Hidrogel é novo medicamento para combater diabetes
Hidrogel é a nova invenção para combater problemas gerados pela diabetes | Foto meramente ilustrativa

 

Ótima notícia para os diabéticos! Chega neste ano, no mercado brasileiro um hidrogel criado pelo Instituto de Pesquisas da Amazônia que promete revolucionar o tratamento de ferimentos causados por doenças crônicas, como a diabetes, e evitar a amputações de membros do corpo.

Esse medicamento inovador é feito à base de açafrão e de gengibre amargo. E segundo o farmacêutico e bioquímico amazonense Carlos Cleomir de Souza, o produto teve 95% de eficácia na cura de lesões de 27 pacientes diabéticos que haviam sido orientados a fazer a amputação dos pés, mostrando que é capaz de trazer benefícios a uma parcela da população brasileira que sobre com esses tipos de ferimentos, principalmente nos pés, e são diabéticos.

O que é diabetes?

A diabetes é uma doença crônica causada pela má absorção absorver da insulina, hormônio produzido pelo pâncreas, que tem a função de transformar as moléculas de glicose em energia. A insulina é responsável por controlar a quantidade de glicose no sangue. Quando a pessoa desenvolve a diabetes, a insulina para de ser produzida, aumentando assim a quantidade de glicose no sangue e interferindo na queima do açúcar e na transformação deste por substâncias essenciais para o corpo como proteínas. Existem

3 tipos de diabetes:

A do tipo 01 que é causada pela pouca ou nenhuma produção de insulina pelo pâncreas. Esse tipo de diabetes ocorre mais na infância e na adolescência e exige a aplicação de injeções de insulina todos os dias.

A do tipo 02 que é causada pela resistência das células do corpo à ação da insulina. Geralmente acomete pessoas acima dos 40 anos.

E a diabetes gestacional que ocorre durante a gravidez. Na maioria dos casos, o motivo é o excesso de peso das mães.

Além destes três tipos, as pessoas também podem desenvolver a diabetes por conta de outras patologias, como a pancreatite e o uso contínuo de alguns medicamentos.

Sintomas:

Poliúria, ou seja, a pessoa urina demais e, como isso desidrata, sente muita sede;

Aumento do apetite;

Alterações visuais;

Infecções por fungos na pele e nas unhas;

Feridas, especialmente nos membros inferiores, como os pés, que demoram a cicatrizar;

Processo de criação do hidrogel

De acordo com o pesquisador Cleomir, o extrato de gengibre amargo, um dos componentes do hidrogel, tem efeitos cicatrizantes, também funciona como anti-inflamatório, analgésico e vasodilatador, o que aumenta a eficiência do medicamento.

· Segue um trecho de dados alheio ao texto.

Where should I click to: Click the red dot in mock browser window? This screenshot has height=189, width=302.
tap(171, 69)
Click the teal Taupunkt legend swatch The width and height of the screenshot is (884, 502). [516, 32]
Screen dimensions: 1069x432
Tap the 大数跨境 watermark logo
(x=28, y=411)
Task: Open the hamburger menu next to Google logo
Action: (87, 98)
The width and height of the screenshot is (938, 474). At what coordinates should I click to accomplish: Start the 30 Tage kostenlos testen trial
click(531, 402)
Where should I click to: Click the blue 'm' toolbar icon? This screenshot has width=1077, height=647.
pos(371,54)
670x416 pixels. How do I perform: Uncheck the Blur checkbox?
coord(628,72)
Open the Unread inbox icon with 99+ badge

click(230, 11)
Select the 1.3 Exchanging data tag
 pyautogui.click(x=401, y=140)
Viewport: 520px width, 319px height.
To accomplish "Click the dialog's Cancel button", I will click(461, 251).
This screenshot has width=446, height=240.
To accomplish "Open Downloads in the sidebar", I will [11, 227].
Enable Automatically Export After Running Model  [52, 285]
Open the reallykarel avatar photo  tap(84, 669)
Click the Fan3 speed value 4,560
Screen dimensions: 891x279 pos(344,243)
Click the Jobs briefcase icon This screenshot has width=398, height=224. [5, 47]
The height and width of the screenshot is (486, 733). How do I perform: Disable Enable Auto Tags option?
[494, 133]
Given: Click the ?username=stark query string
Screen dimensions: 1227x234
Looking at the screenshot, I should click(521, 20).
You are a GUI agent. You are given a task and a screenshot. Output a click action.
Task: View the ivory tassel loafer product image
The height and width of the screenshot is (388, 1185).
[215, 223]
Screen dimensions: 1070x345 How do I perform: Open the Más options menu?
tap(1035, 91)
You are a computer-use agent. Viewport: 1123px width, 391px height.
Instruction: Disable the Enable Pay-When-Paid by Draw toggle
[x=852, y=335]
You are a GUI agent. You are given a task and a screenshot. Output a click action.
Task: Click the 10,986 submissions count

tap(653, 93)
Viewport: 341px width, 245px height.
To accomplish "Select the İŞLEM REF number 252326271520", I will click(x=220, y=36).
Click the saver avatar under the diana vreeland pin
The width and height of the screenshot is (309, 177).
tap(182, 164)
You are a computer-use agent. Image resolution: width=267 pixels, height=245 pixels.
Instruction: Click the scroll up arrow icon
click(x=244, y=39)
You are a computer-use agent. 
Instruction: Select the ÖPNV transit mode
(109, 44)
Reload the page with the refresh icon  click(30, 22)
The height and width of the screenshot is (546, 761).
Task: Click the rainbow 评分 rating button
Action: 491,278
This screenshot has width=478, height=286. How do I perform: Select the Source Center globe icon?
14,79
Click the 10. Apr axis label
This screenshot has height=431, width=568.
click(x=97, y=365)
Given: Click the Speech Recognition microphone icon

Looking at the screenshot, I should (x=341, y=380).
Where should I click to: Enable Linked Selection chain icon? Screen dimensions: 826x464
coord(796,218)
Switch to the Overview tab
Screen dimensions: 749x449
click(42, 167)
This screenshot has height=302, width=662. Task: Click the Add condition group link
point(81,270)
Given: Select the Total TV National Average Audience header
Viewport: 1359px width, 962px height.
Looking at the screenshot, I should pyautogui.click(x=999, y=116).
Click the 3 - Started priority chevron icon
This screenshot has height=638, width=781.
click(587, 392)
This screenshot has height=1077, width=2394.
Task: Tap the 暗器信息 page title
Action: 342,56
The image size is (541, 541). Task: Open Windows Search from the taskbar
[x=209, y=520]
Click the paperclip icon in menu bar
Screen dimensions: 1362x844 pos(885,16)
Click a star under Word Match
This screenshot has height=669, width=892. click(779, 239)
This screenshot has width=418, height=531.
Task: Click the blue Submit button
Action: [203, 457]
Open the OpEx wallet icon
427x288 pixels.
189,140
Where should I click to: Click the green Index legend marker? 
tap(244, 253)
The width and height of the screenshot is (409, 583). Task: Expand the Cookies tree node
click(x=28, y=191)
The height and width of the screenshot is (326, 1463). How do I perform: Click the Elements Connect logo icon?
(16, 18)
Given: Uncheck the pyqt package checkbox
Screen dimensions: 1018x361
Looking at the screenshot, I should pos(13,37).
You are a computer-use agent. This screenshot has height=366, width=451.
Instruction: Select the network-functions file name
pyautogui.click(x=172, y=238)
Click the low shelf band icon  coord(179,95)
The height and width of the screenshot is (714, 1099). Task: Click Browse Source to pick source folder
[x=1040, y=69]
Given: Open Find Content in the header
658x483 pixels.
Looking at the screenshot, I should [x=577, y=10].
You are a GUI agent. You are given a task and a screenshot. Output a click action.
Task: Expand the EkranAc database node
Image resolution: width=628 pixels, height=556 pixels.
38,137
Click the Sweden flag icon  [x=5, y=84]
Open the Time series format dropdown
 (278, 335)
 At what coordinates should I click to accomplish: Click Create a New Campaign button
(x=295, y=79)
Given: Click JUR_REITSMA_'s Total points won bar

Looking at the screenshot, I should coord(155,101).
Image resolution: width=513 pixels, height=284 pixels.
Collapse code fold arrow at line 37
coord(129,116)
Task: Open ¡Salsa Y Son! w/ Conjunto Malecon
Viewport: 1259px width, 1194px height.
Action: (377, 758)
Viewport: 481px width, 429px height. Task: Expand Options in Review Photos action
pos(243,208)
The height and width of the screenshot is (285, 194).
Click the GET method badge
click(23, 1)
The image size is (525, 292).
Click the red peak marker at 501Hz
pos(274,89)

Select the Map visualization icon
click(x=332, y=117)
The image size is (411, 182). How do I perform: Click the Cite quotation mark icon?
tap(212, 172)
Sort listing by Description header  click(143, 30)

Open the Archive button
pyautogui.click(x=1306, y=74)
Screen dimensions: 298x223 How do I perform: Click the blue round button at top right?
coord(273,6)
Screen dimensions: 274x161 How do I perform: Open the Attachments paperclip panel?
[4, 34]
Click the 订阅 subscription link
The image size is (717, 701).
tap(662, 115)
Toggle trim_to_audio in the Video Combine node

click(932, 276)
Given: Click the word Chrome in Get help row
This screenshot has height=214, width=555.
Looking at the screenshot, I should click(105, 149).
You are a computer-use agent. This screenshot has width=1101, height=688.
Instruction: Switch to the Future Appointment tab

Para criar este produto, o biólogo Carlos Cleomir de Souza fez 20 anos de pesquisa. Os primeiros testes do medicamento ocorreram no ano de 2014, durante 3 meses, em pacientes voluntários da Unidade Básica de Saúde José Amazonas Palhano, em Manaus, que estavam internados para a realização de amputação.

Um dos curados durante essa fase de testes foi o diretor de uma empresa de táxi aéreo, Mauro Paulino, de 37 anos. Diabético, após se cortar com um caco de vidro, ele desenvolveu uma úlcera no pé. Os médicos recomendaram a amputação de um dos dedos.

Ele conta que fez o tratamento convencional durante seis meses e todos os médicos que ele consultava diziam que ele deveria amputar o dedo, pois a infecção havia chegado ao osso. Mas após iniciar o tratamento com o higrogel, isso não foi mais necessário. Segundo ele, Com menos de 2 meses, ficou curado.

Comercialização

Para aumentar a produção do gengibre amargo e comercializar o hidrogel, o Cleomir fundou a empresa Biozer da Amazônia. Ele informou que uma patente já solicitou o medicamento e está aguardando somente o aval da Anvisa, para liberá-lo no mercado brasileiro. O objetivo é que até o mês de novembro a situação com Agência Nacional de Vigilância Sanitária esteja regularizada. A partir daí, em 30 dias o higrogel já estará sendo vendido em todo o Brasil.

Segundo a Sociedade Brasileira de Diabetes, atualmente, mais de 13 milhões de brasileiros têm diabetes, algo que representa 6,9% da população. E esse número não para de crescer! Em alguns casos, o diagnóstico pode demorar, favorecendo assim, o aparecimento de complicações.